RECORDS SUPPLIED: Begin

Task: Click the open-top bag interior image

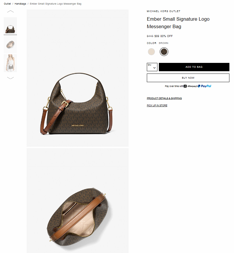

RECORDS SUPPLIED: End
RECORDS SUPPLIED: Begin

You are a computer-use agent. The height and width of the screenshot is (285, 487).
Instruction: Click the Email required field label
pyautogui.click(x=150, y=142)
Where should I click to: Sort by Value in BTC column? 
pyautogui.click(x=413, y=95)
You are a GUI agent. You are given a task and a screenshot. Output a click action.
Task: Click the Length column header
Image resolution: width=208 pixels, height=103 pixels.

RECORDS SUPPLIED: End
RECORDS SUPPLIED: Begin

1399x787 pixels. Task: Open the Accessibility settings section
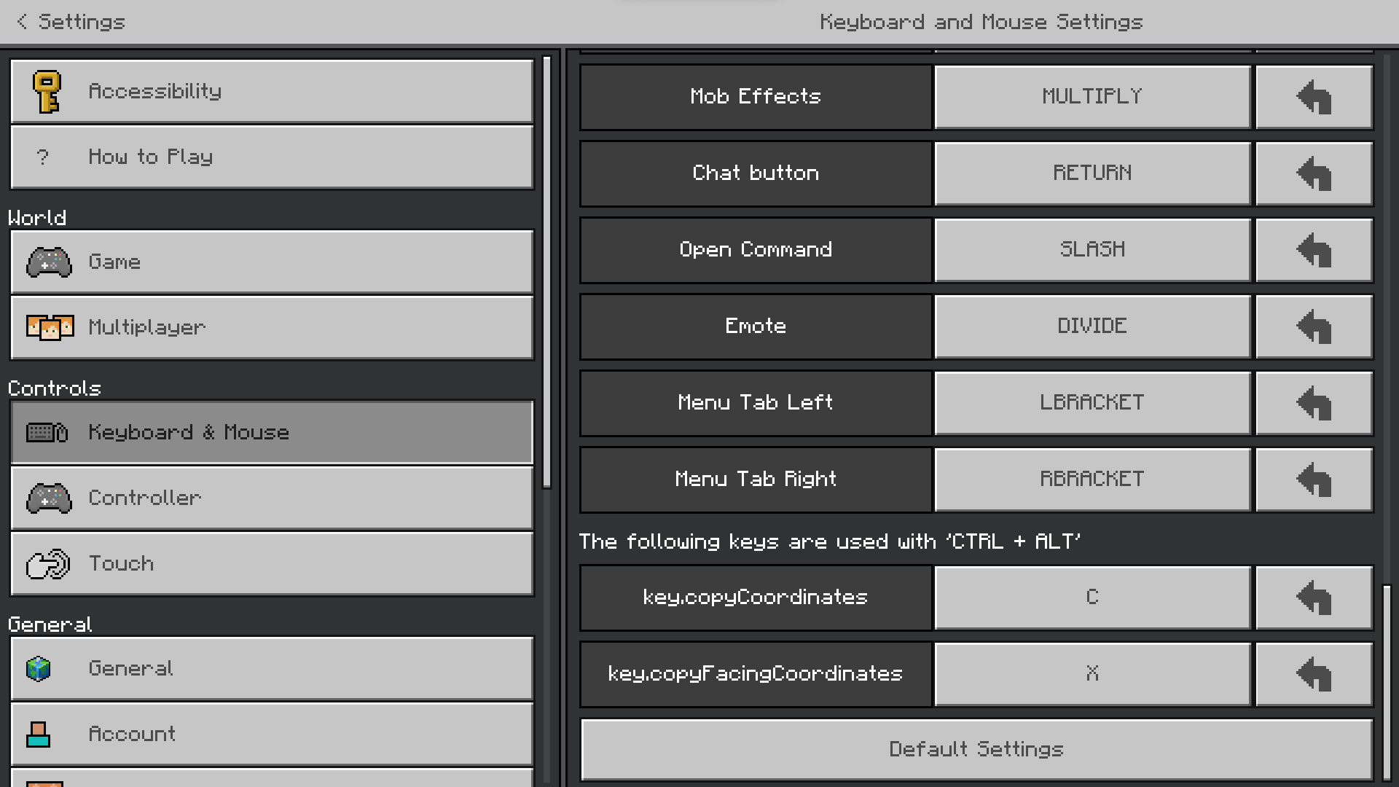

RECORDS SUPPLIED: End

_INSTRUCTIONS FOR THE TASK_:
Which lines in the listing above include the string "agent"? Copy each of them.

_RESULT FOR THIS EXERCISE_:
You are a computer-use agent. The height and width of the screenshot is (285, 487).
You are a GUI agent. You are given a task and a screenshot. Output a click action.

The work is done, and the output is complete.